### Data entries

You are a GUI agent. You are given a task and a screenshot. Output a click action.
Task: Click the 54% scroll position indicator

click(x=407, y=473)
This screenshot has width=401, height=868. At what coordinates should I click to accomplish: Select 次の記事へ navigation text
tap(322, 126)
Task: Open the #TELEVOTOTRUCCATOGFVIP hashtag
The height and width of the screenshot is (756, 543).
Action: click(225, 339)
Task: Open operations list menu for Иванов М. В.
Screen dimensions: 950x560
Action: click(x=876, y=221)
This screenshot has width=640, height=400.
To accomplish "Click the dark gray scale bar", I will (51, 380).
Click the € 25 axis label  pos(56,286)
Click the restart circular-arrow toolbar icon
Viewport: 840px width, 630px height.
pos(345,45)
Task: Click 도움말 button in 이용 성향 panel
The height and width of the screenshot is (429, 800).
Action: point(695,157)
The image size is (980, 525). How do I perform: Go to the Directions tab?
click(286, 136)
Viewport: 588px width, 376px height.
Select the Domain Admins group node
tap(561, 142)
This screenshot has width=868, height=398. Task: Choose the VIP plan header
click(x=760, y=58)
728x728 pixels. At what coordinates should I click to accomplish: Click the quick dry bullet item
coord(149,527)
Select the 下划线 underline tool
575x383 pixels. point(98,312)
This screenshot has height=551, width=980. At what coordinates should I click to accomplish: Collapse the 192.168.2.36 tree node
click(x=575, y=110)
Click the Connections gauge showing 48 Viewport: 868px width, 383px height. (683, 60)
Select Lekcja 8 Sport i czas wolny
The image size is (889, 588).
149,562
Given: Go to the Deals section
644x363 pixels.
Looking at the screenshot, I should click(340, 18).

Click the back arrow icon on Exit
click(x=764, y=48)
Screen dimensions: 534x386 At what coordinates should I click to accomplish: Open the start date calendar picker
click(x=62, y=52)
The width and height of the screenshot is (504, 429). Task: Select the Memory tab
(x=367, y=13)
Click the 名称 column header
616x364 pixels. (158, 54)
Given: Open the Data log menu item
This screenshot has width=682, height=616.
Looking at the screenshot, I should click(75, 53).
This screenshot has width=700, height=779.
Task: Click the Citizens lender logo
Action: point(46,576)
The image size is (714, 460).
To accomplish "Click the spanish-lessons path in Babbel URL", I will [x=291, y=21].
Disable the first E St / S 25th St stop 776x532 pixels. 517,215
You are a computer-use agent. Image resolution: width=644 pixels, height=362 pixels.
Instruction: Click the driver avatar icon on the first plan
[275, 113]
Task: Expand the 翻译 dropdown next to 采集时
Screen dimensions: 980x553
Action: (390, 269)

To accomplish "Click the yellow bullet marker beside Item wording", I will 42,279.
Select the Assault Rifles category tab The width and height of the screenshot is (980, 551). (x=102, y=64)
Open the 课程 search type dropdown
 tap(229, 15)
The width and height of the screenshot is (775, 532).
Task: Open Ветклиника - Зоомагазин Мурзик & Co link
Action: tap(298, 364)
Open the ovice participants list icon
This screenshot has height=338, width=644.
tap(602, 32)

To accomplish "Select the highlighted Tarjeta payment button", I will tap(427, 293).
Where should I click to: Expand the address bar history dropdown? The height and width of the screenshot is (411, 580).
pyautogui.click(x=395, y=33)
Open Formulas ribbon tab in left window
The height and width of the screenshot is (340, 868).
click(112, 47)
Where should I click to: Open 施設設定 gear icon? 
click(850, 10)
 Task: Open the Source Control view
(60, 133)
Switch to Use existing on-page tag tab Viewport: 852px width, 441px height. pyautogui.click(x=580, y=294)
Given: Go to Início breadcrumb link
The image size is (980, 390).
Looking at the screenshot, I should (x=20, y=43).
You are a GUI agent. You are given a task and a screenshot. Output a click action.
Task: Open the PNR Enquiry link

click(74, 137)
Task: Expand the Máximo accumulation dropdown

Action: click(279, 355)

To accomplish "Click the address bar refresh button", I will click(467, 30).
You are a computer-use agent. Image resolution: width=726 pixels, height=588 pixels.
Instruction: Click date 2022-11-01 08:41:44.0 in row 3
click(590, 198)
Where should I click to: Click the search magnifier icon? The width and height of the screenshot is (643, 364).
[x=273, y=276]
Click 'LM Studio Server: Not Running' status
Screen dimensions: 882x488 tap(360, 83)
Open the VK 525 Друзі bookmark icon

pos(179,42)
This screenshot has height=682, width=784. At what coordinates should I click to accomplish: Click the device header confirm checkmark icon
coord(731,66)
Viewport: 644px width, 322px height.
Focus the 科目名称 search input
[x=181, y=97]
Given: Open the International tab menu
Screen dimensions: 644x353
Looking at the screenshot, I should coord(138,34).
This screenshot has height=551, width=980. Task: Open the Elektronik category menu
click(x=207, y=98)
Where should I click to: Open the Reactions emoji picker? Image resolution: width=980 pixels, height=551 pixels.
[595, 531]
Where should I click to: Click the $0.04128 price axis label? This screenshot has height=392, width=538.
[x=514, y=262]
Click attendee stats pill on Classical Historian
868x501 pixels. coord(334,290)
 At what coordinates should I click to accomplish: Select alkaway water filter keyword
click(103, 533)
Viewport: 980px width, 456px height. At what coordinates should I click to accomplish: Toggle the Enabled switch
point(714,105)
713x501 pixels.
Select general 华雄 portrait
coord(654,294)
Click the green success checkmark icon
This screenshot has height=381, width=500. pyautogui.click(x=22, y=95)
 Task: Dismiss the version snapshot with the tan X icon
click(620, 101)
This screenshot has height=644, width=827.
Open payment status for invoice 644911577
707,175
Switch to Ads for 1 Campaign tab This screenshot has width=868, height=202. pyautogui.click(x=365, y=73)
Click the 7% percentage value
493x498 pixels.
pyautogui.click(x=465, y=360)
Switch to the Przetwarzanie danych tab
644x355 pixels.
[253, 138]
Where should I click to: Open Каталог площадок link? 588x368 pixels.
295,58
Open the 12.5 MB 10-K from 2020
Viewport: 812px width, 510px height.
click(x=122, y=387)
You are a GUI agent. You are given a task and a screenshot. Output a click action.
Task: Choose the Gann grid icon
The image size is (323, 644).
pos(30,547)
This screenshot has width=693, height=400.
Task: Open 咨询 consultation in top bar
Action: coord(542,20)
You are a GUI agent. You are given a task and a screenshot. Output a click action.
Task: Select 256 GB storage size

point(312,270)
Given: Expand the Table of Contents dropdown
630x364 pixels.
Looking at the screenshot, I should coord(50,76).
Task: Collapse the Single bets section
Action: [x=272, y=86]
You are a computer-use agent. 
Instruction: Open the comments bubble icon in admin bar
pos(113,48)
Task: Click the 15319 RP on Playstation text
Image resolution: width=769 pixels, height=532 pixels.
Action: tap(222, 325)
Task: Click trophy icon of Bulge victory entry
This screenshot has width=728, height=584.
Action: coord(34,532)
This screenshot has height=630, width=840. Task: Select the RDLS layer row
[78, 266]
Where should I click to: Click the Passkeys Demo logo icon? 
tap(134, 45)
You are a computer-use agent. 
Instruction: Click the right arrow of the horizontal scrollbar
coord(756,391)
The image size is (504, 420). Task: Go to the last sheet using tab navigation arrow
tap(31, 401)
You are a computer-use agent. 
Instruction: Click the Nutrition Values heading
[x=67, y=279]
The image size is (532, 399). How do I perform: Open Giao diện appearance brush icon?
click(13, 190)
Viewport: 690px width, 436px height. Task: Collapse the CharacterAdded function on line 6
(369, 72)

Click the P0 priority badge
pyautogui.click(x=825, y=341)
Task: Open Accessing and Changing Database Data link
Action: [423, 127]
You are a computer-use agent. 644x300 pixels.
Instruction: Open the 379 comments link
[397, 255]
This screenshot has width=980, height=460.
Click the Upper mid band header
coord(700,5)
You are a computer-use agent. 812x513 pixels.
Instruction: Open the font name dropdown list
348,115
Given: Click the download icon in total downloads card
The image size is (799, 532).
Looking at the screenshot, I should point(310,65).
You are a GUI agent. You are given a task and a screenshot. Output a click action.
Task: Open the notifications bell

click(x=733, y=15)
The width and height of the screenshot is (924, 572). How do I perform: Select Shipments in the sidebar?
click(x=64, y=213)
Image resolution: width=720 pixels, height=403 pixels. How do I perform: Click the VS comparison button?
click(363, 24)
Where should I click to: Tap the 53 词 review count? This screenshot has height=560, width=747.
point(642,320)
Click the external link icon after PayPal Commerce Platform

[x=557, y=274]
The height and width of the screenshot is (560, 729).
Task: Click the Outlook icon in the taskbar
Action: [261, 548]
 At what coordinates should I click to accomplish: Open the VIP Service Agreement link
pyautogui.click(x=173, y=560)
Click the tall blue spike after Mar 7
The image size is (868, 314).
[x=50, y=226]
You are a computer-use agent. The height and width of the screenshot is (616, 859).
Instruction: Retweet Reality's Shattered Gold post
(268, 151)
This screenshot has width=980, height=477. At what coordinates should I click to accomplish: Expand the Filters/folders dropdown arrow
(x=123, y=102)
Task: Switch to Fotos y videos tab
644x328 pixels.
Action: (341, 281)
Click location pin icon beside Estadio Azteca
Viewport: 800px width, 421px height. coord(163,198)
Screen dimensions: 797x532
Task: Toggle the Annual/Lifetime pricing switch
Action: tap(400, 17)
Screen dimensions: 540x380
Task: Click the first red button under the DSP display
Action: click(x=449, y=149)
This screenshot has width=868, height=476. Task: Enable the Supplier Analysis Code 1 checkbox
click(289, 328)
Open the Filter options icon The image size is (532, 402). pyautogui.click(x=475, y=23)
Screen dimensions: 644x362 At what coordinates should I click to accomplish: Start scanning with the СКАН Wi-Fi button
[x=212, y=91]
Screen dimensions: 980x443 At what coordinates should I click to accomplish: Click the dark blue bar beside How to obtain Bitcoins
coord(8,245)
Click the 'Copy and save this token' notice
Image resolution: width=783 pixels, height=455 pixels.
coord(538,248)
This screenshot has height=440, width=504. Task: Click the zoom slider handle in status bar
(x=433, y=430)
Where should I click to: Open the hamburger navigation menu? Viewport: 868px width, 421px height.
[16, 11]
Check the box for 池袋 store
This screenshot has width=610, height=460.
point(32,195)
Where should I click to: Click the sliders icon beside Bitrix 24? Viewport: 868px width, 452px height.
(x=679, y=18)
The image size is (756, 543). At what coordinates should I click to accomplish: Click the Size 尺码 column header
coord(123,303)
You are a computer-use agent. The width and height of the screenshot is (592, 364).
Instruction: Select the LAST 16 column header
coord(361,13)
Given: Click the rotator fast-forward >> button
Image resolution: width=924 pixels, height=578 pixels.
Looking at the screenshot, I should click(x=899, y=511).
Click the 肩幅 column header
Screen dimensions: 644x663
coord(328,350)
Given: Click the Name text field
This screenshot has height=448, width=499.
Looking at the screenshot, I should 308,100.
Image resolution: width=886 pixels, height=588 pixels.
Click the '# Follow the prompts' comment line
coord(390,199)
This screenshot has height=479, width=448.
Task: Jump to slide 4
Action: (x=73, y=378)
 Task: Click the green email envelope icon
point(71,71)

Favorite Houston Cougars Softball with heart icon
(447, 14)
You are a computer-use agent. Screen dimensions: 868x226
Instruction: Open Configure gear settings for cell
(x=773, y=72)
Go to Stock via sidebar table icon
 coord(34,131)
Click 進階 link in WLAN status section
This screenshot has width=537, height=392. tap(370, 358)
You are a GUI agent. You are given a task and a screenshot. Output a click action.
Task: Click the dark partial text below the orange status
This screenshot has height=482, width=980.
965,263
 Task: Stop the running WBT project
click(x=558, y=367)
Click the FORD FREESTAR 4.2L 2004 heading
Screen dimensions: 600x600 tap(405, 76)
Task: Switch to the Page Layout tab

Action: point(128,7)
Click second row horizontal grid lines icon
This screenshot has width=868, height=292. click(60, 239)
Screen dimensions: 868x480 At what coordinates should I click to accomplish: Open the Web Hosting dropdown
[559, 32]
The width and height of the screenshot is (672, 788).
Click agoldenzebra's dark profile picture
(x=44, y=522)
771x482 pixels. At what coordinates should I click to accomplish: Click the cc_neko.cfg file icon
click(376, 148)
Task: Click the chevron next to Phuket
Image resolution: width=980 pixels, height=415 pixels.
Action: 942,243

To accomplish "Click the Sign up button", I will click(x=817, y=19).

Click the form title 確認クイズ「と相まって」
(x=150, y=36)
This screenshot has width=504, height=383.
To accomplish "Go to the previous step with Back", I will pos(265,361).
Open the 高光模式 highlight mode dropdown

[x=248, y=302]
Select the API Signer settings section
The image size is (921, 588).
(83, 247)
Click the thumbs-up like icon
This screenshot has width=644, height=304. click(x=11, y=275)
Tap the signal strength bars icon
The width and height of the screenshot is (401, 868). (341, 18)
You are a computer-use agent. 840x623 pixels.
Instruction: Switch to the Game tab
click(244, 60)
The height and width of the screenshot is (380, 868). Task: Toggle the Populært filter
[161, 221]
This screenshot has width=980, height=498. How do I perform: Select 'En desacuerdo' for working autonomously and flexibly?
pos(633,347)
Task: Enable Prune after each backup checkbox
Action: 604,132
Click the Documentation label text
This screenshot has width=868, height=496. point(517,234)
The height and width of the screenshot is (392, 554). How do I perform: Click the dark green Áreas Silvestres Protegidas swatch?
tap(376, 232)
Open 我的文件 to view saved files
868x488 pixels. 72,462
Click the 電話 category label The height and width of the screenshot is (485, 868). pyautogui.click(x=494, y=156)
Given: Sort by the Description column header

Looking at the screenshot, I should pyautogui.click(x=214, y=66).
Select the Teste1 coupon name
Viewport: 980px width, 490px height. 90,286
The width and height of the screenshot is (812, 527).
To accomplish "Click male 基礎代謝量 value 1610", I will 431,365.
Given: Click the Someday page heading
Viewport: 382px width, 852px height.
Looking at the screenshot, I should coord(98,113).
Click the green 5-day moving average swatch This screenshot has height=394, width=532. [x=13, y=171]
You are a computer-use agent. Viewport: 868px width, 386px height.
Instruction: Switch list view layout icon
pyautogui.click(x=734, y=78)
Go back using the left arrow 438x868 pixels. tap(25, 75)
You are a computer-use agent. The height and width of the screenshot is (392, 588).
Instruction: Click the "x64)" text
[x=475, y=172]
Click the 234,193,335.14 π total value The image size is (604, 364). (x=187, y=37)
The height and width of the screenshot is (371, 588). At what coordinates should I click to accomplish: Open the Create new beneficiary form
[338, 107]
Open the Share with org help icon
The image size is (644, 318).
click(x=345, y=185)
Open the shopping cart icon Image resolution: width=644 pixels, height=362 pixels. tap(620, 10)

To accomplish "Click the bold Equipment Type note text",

### Work task
Would you set down, word for word, the lines from the opening of the entries above through the line with "Task: Open the #TELEVOTOTRUCCATOGFVIP hashtag", both included, and no others?

### Output of the task
You are a GUI agent. You are given a task and a screenshot. Output a click action.
Task: Click the 54% scroll position indicator

click(x=407, y=473)
This screenshot has width=401, height=868. At what coordinates should I click to accomplish: Select 次の記事へ navigation text
tap(322, 126)
Task: Open the #TELEVOTOTRUCCATOGFVIP hashtag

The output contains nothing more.